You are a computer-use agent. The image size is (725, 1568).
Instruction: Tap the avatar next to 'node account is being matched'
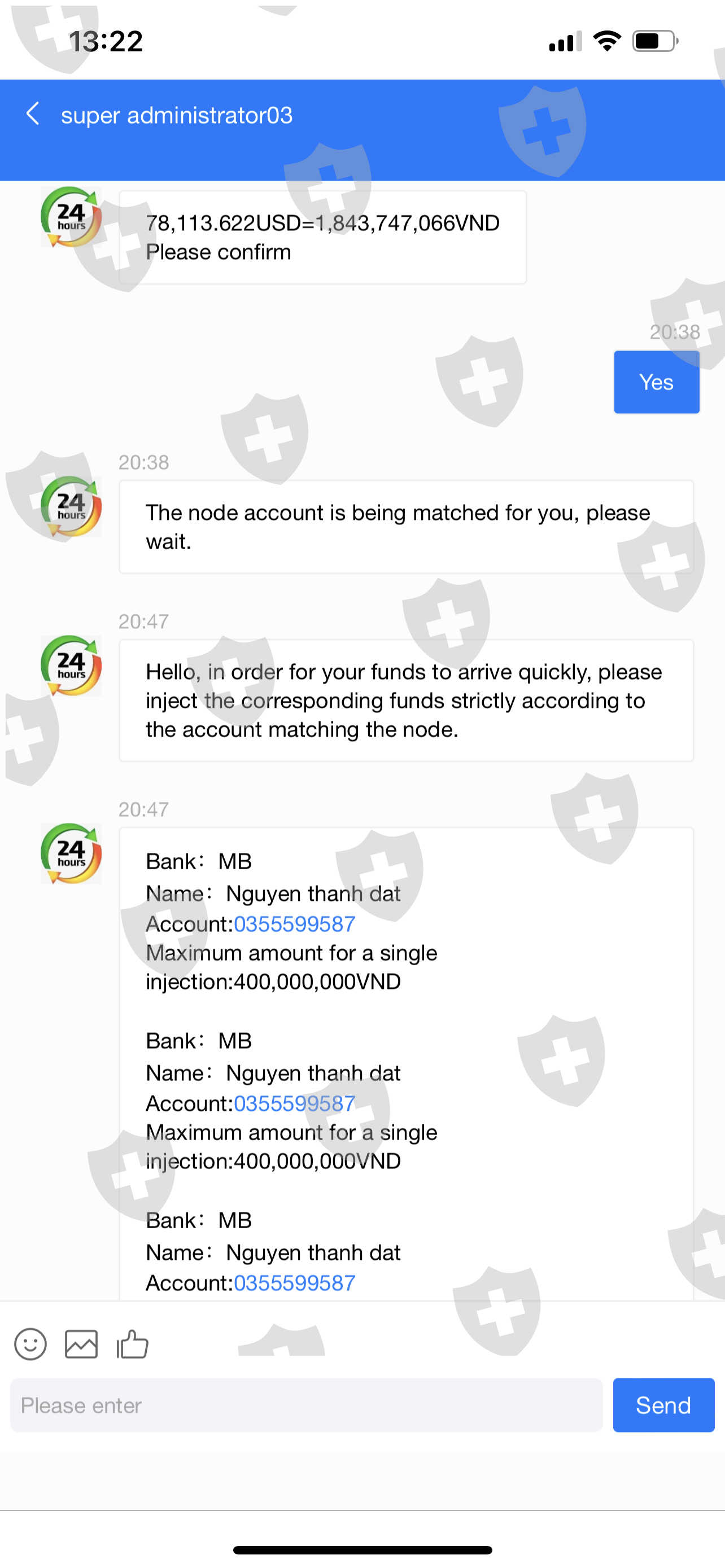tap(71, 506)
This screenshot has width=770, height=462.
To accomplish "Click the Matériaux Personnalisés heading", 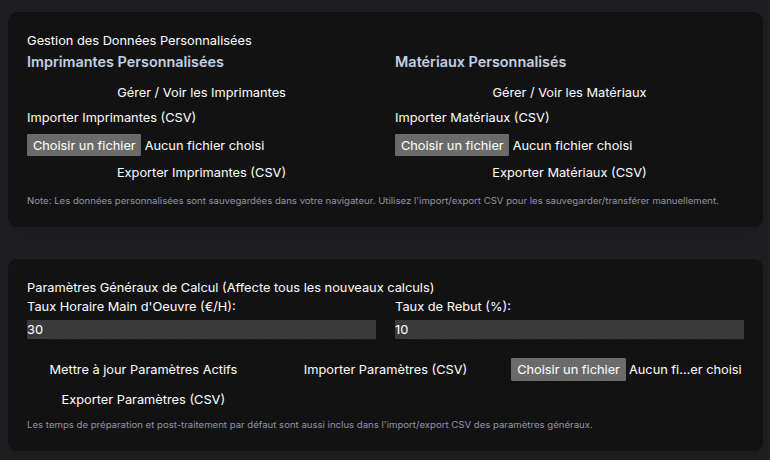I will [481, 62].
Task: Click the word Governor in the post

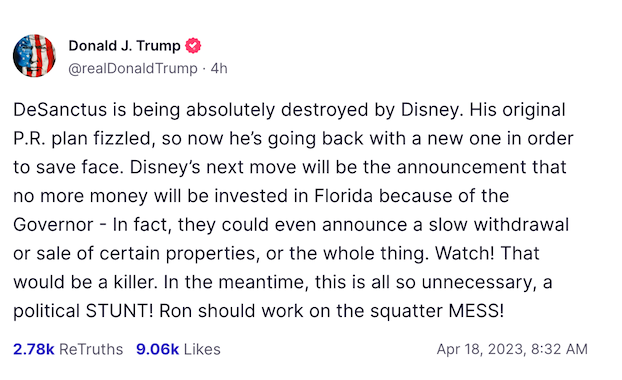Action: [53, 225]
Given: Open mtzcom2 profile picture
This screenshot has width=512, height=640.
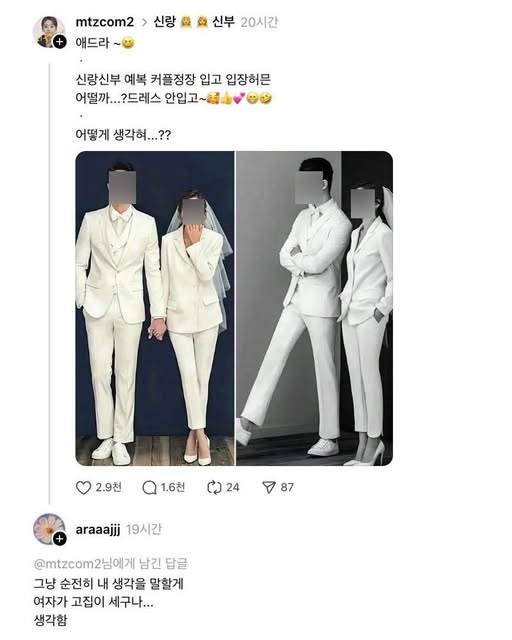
########
#### Description of the task:
Give again, exactly, the lines starting at the first entry above and ending at the line with "This screenshot has width=770, height=462."; please leave pictures out.

#### Worked solution:
You are a computer-use agent. The image size is (725, 1568).
Instruction: Tap the avatar next to 'node account is being matched'
tap(71, 506)
This screenshot has width=770, height=462.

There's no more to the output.